Also speaking, Resident Representative of the Economic Community of West African States (ECOWAS), Josephine Nkrumah, said accurate data collection provides the requisite information that enables governments to put in place adequate policy and make adequate predictions to be able to safeguard and continue to build sustainable nations.
Echoing the same view, the Civil Freedom and Human Rights Defenders (HRDs), Researcher and Database Coordinator of BHRRC, Hannah Matthews, acknowledged the difficulty and challenges of reporting in Africa and specifically West Africa.
Hannah said the work of frontline grassroots defenders piles pressure on state actors in putting policies and measures in place to ensure that the defenders are protected despite the risk they face in the protection of the land and environment. She explained that the data gap observed in West Africa puts the burden on civil society groups and those on the frontlines to fill the gap.
Earlier, recipient of the Liberian Goldman Environmental Prize in 2019, Alfred Brownell, said the gathering was an epoch-making event in the quest to gather evidences of reprisals and the plight of frontline grassroots defenders in the West African sub-region.
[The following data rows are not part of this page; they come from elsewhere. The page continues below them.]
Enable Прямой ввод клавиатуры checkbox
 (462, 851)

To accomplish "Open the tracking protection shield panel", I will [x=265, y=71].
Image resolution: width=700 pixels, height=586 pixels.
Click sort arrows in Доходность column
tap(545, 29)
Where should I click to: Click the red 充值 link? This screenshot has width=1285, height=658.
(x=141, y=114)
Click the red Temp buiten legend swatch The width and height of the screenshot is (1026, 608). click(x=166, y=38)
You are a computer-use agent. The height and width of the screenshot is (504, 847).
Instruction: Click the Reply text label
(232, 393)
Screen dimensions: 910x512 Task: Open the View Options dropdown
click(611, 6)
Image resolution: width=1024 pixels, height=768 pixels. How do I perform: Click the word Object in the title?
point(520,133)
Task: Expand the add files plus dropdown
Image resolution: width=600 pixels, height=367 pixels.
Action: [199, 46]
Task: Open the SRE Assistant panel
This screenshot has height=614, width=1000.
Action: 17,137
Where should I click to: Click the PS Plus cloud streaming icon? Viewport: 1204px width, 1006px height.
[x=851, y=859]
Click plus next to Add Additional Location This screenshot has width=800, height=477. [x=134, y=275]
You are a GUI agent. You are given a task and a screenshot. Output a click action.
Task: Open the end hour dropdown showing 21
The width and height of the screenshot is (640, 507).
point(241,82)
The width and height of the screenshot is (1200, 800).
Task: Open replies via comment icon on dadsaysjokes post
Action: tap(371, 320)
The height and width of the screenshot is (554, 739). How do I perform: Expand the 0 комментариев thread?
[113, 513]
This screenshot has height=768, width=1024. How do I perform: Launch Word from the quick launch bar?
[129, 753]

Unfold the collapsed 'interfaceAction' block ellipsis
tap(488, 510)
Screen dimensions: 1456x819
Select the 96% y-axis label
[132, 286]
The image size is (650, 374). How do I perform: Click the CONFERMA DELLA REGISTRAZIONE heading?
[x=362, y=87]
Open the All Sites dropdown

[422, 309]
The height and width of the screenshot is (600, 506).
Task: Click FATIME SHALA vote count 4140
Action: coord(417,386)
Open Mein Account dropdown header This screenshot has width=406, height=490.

He insisted that he and some members of his family were victims of reprisals because of his advocacy to prevent the destruction of tropical forests for palm oil production, lamenting that after receiving death threats as a result of his work, he and his family fled Liberia in 2016.
He charged the participants to sharpen their skills in data collection and proper documentation as it was crucial to recording the true picture of what is happening in West Africa and the entire African continent.
Besides the interventions, the event equally had brainstorming and breakout sessions which afforded participants the opportunity to review their strengths and weaknesses, as well as threats and the opportunities that they could exploit in doing their work better.
In the communiqué that was drafted at the training, participants observed that frontline grassroots defenders live in vulnerable communities that have suffered systematic and historic threats, reprisals, marginalisation, killings and other forms of abuses from their governments and transnational corporations.
They noted that in spite of the rich natural resource deposits, West Africans were among the poorest and least developed in the world because of official corruption, insisting that international data collection organisations have not been able to fully cover West Africa, a situation that had resulted in the violation of defenders without documentation.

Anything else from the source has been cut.